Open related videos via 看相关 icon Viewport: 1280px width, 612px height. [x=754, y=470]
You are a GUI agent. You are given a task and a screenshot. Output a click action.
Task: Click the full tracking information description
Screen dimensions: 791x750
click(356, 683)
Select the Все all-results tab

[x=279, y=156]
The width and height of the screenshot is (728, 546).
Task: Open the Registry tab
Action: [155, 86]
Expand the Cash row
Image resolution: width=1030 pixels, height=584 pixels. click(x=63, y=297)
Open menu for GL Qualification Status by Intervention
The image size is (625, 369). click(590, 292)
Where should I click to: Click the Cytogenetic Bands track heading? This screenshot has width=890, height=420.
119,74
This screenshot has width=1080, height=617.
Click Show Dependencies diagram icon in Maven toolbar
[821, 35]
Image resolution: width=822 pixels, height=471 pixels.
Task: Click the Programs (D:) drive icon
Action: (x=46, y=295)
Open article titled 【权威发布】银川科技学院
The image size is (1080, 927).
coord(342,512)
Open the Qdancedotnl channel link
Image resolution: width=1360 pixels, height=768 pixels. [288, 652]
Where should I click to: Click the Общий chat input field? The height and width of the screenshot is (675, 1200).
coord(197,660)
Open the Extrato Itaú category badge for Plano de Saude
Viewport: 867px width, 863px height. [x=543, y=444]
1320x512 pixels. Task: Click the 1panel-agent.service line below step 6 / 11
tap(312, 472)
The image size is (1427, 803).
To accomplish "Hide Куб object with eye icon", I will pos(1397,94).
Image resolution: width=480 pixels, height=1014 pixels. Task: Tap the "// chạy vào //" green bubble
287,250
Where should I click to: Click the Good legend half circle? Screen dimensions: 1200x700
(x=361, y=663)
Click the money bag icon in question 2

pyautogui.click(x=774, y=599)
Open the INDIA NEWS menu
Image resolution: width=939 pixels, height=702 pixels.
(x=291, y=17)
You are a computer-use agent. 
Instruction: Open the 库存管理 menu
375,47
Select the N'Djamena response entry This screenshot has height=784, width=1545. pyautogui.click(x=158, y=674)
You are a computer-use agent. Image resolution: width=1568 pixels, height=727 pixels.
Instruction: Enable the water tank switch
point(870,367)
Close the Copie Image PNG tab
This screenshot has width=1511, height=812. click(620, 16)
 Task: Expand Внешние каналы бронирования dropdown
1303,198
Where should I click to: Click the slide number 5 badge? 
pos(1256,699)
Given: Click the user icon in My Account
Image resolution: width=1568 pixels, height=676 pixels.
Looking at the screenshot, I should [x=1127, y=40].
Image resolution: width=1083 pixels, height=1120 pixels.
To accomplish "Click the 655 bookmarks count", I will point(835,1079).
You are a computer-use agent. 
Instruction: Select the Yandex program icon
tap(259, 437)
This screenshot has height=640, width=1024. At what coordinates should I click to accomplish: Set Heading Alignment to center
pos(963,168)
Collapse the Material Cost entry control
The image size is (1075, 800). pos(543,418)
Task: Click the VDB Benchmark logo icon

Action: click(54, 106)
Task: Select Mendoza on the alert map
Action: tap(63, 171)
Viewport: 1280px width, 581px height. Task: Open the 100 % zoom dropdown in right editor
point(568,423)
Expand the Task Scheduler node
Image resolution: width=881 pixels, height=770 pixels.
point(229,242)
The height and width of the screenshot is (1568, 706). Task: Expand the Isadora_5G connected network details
========================
# [Required action]
Copy out the data above word for word, starting at its first line and ending with the line that contains "Task: Click the full".

# [Solution to this task]
Open related videos via 看相关 icon Viewport: 1280px width, 612px height. [x=754, y=470]
You are a GUI agent. You are given a task and a screenshot. Output a click action.
Task: Click the full tracking information description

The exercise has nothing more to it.